The Mint handed the job to Henry Kreis, a Connecticut sculptor who had already designed the state's 1935 Tercentenary half dollar. He delivered both sides.

The obverse — the heads side — is Barnum in profile, facing left, his portrait a strong likeness of the showman as an older man. It is competent, dignified work. The reverse is where the trouble started.

Kreis gave the back of the coin a stylized eagle, swept forward into a sharp, near-abstract wedge of metal — a thoroughly modern bird for 1936. Some admirers saw boldness. Critics saw something else entirely: they compared it to an airplane, and to a shark. The dealer B. Max Mehl, writing in 1937, called it "the biggest joke as a specimen of our noble bird," and could not resist tying the design to Barnum's reputation for fooling the public. Decades later the art historian Cornelius Vermeule took the opposite view, praising "a thrusting eagle of conceptual, metallic style." The argument never really settled — which is part of why the coin is still fun to look at.

Key facts

Year struck
1936
Denomination
Half dollar (50 cents)
Designer
Henry Kreis (obverse and reverse)
Obverse
Portrait of P. T. Barnum
Reverse
Stylized modern eagle
Authorized
Act of May 15, 1936
Mint
Philadelphia (no mint mark)
Mintage
25,015 struck — 15 reserved for assay
Composition
90% silver, 10% copper
Weight
12.5 g
Diameter
30.61 mm
Silver content
0.36169 troy oz
Edge
Reeded
Original issue price
$2.00 each

Collecting it

Only 25,000 of these coins were ever sold to the public, which sounds scarce — and by the standards of a circulating coin, it is.

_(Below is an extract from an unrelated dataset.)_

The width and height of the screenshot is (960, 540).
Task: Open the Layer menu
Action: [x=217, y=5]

But by the standards of 1930s commemoratives it is a middle-of-the-pack number, and that shapes everything about how the Bridgeport trades today.

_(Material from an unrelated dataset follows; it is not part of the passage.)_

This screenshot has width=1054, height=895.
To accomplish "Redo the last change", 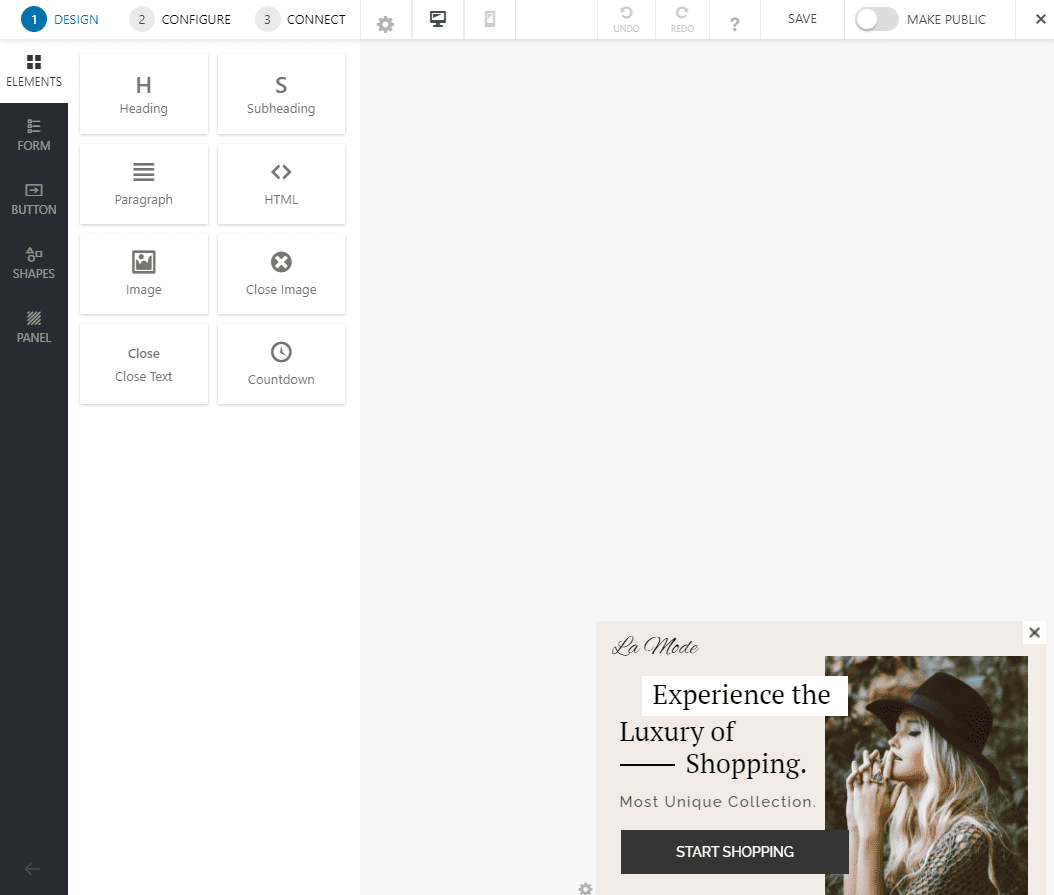I will [681, 19].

There is only one date and one mint. No rare variety hunts here, no key date that costs ten times the rest. Bridgeport Centennial, Inc. sold the coins for $2 apiece — four times face value — mostly through local banks and mail orders handled by the First National Bank of Bridgeport, with each buyer limited to five. They sold well, but several thousand went unsold. Dealers bought the remainder, and those leftovers kept the coin easy to find on the secondary market into the 1970s.

Because so many were saved by collectors rather than spent, the coin survives mostly in high grade. That flips the usual logic: a worn Bridgeport is unusual, and the value lives at the top of the scale. The premium you pay is for sharpness of strike and the absence of bag marks on Barnum's cheek and the eagle's flat, modern surfaces — exactly the places that show every nick. In choice mint state the coin trades in the low hundreds of dollars; truly exceptional pieces have reached well past a thousand.

Questions collectors ask

Who is on the Bridgeport half dollar?

P. T. Barnum — the circus impresario and showman — appears in profile on the obverse. Barnum lived in Bridgeport, served as its mayor, donated Seaside Park to the city, and is buried there, which made him the natural face for the city's 1936 centennial coin. It is the only U.S. coin to depict him.

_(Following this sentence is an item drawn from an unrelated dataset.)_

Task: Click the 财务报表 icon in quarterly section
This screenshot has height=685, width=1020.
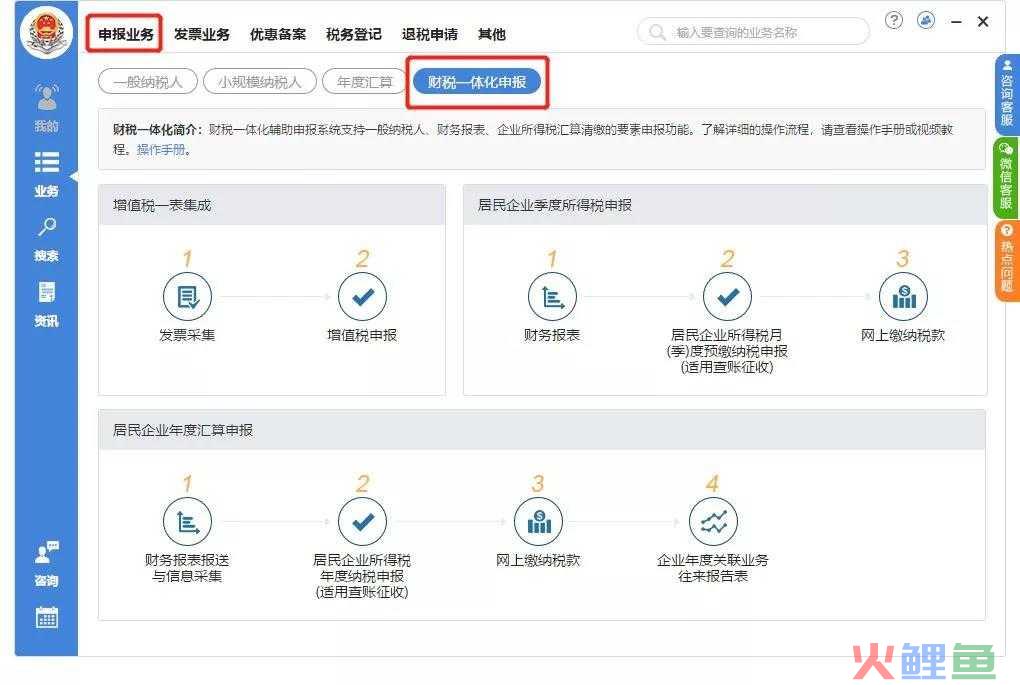Action: coord(552,296)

Why does the eagle look so strange?

Designer Henry Kreis gave the reverse a deliberately modern, swept-forward eagle. Contemporary critics — including dealer B. Max Mehl — mocked it, comparing the bird to an airplane or a shark. Later art historians admired its bold, metallic style. Whether you love it or hate it, the modern eagle is what makes the coin instantly recognizable.

How many Bridgeport half dollars were made?

The Philadelphia Mint struck 25,015 in September 1936, with 15 set aside for routine assay testing and later destroyed. So roughly 25,000 reached the public — a moderate mintage for a 1930s commemorative.

Is the Bridgeport half dollar rare or valuable?

It is not rare in the way a key date is — there is one date, one mint, and no scarce variety. Most survive in high grade because collectors saved them. Choice mint-state examples trade in the low hundreds of dollars, with standout pieces selling for much more. Worn, circulated examples are actually the unusual ones.